Actuaron rápido, con eficacia.

“Como jefe del pelotón acordé que al mismo tiempo les tiraríamos uno a la cabeza y otro al corazón. Escogí el corazón sin causas particulares, sólo para dar entender que no dudaba de mis actos. Los colocamos de culo a la fosa y nos apartamos unos metros. Los disparos fueron perpetrados y esquirlas de carne y masa encefálica zumbaron en el aire”.

Cayeron en silencio. El expolicía mostraba una expresión de euforia. Unas cuantas paletadas bastaron para cubrirlos.

“No experimenté ningún tipo de emoción al apuntar por la mirilla y jalar el gatillo, ninguno de los seis vacilamos. Así son los avatares de la guerra. La guerra es lo que es para bien de una causa colectiva, conocida, en detrimento de otra desconocida o por lo menos reputada de caótica y disruptiva; yo no la decreté ni tengo muy claro por qué lo hicieron, creo sin embargo que nos servirá muchos más a los alemanes si la ganamos. Mi corazón late más aprisa ahora que recuerdo los hechos pero eso es todo. Rimbaud exclamó ¡Cómo puede uno extasiarse en la destrucción, rejuvenecerse con la crueldad! Así lo empiezo a hacer yo, con una pizca de incredulidad ante lo que veo y dejando que fluya la corriente. No deseo ser rebuscado y creo que estoy llegando a eso, espero que me entiendas. Escríbeme y piensa en mí con la ternura y esperanza con que yo lo hago. Siempre tuyo: H.K.”

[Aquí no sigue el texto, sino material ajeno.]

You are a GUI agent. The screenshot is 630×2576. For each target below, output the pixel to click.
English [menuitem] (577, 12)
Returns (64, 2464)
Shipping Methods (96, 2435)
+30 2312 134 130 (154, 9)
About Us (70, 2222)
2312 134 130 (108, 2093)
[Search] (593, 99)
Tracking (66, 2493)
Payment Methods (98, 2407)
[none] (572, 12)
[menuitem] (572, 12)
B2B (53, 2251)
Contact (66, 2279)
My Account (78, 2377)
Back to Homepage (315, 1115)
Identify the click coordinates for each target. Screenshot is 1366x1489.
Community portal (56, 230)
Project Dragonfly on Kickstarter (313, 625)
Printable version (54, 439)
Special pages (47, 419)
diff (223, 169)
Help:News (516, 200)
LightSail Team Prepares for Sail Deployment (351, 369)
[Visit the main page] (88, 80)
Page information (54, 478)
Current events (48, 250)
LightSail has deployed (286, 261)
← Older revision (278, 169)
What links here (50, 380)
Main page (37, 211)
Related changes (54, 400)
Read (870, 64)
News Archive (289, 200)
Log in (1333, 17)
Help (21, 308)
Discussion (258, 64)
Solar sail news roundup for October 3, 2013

Crecía el calor veraniego a pesar de la veladura del sol. Temerosa, resignada, la ciudad se activaba poco a poco, a ordeñar las vacas, segar la hierba, lavar la ropa, abrir los comercios. Azuzando comentarios y chanzas contra los caídos, el expolicía ucraniano marchaba adelante en el regreso del pelotón, soldados airosos y contentos ante la perspectiva del rancho caliente de salchichas y café con leche que les aguardaba. Hedwig durmió bien esa noche.